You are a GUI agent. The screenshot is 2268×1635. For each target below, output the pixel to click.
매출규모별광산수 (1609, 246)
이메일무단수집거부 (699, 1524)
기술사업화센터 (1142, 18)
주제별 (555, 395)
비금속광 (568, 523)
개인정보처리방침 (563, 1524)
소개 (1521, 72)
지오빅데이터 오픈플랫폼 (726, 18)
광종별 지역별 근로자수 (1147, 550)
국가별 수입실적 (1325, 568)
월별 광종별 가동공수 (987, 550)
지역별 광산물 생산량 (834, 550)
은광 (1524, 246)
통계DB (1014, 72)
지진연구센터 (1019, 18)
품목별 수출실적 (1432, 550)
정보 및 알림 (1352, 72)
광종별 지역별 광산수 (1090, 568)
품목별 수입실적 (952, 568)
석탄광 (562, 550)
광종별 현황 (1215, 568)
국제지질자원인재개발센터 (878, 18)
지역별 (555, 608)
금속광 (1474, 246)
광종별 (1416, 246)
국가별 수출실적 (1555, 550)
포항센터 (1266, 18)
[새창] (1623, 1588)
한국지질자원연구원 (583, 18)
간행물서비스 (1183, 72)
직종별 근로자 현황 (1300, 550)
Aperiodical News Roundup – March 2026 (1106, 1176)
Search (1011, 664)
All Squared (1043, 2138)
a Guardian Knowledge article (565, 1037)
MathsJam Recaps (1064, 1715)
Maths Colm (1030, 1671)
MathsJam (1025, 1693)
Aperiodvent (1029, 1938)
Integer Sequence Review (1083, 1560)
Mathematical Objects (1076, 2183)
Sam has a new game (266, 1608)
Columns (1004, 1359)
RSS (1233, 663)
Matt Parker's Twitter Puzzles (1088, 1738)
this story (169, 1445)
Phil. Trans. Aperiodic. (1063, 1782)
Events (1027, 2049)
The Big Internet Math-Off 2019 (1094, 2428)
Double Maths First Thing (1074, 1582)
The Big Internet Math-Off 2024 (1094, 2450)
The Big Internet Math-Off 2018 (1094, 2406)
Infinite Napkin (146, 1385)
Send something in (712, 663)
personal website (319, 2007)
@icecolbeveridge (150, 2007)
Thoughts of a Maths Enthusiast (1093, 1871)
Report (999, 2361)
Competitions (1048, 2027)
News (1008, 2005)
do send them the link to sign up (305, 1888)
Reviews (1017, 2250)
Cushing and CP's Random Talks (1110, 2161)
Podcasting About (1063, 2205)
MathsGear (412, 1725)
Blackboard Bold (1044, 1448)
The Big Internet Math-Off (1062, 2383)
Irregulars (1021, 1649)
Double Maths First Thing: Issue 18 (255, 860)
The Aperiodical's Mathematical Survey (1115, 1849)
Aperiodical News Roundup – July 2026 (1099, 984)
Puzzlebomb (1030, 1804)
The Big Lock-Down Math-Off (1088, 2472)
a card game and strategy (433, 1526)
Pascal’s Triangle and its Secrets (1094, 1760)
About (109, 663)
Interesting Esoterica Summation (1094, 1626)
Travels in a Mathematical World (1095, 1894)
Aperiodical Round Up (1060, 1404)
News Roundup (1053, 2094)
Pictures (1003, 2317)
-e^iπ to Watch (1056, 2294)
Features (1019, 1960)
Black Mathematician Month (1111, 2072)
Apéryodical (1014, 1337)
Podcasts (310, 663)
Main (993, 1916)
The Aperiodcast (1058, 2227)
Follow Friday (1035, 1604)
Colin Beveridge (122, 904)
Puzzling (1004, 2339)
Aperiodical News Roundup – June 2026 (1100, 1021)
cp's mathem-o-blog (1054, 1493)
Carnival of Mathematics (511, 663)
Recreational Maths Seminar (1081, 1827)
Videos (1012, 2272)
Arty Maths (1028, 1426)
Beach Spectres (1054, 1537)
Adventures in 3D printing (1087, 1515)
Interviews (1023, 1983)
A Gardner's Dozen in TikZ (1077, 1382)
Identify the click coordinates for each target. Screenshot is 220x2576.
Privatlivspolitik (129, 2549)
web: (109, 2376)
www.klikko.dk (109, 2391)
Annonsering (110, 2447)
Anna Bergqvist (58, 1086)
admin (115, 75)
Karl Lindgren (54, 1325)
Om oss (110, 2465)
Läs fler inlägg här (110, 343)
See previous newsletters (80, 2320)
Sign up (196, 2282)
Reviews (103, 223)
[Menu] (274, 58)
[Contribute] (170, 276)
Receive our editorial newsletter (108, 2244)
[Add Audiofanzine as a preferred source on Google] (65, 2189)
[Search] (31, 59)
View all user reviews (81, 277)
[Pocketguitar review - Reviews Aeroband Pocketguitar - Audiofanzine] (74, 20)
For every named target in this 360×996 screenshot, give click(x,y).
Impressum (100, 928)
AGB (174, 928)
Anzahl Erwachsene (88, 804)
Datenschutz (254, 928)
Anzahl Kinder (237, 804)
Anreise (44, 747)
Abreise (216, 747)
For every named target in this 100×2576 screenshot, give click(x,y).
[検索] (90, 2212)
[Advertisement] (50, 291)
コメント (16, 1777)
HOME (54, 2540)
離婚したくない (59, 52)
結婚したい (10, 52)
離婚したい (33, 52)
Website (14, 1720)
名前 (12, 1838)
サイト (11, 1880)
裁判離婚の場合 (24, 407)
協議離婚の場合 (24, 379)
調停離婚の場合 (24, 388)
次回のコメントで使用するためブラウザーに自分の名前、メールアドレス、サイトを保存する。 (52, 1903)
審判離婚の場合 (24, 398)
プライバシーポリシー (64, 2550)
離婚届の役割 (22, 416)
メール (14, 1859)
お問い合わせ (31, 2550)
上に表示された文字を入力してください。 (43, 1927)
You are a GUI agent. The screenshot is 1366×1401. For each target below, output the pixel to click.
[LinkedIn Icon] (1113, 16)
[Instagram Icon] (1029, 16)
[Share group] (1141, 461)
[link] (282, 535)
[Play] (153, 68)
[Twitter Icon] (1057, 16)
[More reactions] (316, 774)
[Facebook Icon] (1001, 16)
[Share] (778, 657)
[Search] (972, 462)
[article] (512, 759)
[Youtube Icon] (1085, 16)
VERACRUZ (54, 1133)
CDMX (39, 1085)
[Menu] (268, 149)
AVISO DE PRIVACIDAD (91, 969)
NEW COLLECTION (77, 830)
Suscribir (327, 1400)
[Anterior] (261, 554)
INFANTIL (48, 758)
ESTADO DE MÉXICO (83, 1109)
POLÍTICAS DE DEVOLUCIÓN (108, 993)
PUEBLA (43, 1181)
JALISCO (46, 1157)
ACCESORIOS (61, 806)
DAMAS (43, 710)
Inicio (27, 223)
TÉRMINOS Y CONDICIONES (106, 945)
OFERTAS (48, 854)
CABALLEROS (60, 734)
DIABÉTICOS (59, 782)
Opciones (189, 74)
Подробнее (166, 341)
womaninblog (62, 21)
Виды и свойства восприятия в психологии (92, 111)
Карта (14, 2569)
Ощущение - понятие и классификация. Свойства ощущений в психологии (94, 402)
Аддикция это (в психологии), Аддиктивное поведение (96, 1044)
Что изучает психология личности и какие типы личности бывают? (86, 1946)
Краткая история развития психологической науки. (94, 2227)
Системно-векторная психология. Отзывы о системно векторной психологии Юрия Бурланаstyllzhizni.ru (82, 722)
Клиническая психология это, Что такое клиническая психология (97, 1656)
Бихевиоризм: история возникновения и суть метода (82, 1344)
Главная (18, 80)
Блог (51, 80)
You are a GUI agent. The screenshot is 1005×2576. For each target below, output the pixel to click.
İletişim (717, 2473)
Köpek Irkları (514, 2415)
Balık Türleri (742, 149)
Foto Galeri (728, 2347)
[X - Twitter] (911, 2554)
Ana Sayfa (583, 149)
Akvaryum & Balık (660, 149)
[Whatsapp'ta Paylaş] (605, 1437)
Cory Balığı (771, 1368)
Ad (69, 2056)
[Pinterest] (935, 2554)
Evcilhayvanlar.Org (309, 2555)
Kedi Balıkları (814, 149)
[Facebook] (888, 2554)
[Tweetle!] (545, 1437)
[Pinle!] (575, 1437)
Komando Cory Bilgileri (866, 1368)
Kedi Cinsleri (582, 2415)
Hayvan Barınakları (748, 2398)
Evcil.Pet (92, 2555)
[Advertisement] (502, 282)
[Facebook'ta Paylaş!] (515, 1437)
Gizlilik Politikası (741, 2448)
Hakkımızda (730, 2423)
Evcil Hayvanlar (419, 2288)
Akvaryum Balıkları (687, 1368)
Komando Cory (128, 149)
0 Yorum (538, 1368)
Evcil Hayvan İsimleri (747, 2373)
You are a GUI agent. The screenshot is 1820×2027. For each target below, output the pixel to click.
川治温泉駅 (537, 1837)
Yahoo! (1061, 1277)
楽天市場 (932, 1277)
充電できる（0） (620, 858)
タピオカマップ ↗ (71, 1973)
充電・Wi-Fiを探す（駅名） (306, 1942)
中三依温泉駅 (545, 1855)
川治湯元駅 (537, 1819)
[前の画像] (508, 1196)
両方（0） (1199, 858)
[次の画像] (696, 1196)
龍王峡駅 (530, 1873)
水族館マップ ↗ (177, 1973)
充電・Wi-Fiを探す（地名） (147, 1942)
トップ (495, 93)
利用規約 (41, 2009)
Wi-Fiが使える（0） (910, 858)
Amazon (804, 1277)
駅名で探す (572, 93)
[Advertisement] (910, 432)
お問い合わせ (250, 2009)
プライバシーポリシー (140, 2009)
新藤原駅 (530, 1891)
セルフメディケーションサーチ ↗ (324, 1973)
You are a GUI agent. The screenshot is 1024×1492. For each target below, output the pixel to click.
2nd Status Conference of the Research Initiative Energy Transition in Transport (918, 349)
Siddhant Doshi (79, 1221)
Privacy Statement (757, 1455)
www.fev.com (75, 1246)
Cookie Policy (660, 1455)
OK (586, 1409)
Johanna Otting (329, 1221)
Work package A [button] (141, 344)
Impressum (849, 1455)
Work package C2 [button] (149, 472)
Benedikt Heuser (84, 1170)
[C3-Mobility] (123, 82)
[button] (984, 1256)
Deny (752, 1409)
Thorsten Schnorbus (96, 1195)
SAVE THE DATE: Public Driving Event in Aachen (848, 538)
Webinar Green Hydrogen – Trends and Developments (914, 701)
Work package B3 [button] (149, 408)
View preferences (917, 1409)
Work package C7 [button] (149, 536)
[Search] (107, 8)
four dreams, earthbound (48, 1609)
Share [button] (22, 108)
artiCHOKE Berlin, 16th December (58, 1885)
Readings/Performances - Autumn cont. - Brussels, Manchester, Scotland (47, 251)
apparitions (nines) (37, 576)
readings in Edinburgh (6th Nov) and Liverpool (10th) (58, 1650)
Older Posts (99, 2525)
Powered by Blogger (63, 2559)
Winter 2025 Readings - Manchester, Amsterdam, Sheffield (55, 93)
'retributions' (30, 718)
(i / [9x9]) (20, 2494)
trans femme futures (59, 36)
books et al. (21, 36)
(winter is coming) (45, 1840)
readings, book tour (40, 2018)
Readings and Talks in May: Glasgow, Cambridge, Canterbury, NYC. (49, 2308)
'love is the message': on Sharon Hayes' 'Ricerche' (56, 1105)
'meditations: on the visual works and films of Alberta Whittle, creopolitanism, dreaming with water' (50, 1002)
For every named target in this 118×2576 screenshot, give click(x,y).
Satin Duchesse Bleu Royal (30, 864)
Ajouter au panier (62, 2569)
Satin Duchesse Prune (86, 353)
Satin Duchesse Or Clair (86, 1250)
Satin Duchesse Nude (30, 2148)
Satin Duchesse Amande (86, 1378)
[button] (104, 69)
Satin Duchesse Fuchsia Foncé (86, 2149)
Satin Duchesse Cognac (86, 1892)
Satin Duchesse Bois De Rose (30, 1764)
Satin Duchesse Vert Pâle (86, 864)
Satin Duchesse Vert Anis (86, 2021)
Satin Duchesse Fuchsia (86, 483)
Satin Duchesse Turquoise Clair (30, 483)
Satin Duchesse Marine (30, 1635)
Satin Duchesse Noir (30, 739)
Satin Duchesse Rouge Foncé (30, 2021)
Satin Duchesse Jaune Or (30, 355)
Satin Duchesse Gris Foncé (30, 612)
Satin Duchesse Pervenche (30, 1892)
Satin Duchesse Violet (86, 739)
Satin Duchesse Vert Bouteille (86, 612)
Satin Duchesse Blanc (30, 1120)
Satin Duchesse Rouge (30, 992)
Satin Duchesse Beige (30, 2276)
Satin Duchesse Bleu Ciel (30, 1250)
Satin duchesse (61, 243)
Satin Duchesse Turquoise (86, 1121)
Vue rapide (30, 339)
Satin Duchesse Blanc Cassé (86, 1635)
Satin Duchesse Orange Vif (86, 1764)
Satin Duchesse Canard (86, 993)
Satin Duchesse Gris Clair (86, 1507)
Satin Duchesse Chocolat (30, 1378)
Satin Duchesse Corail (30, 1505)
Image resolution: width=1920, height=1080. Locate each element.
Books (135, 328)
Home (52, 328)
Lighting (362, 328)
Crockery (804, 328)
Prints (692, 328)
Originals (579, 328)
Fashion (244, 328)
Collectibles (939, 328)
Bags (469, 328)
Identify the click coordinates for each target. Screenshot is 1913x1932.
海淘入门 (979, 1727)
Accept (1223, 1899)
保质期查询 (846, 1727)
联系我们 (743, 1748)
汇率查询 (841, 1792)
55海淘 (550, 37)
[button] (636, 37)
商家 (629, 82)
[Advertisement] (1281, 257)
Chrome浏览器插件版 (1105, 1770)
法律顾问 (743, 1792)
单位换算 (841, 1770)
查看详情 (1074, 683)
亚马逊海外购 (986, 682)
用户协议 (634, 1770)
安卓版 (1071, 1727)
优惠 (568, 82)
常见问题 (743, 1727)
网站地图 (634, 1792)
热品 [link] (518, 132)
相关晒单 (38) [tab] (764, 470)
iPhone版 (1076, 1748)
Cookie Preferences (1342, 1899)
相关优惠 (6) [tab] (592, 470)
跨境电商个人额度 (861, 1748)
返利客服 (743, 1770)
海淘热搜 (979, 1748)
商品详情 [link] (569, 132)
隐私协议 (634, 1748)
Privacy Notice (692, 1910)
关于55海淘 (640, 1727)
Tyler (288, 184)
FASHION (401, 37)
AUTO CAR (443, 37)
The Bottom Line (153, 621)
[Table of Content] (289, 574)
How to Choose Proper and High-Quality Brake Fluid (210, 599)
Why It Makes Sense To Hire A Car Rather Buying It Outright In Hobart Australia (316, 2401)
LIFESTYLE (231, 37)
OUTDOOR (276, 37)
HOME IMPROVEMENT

# # # # #

[What you need to do]: In the listing above, locate the line containing "readings, book tour (40, 2018)" and the line containing "water' (50, 1002)", then transcribe both and every line between them verbatim.

[Solved problem]:
readings, book tour (40, 2018)
Readings and Talks in May: Glasgow, Cambridge, Canterbury, NYC. (49, 2308)
'love is the message': on Sharon Hayes' 'Ricerche' (56, 1105)
'meditations: on the visual works and films of Alberta Whittle, creopolitanism, dreaming with water' (50, 1002)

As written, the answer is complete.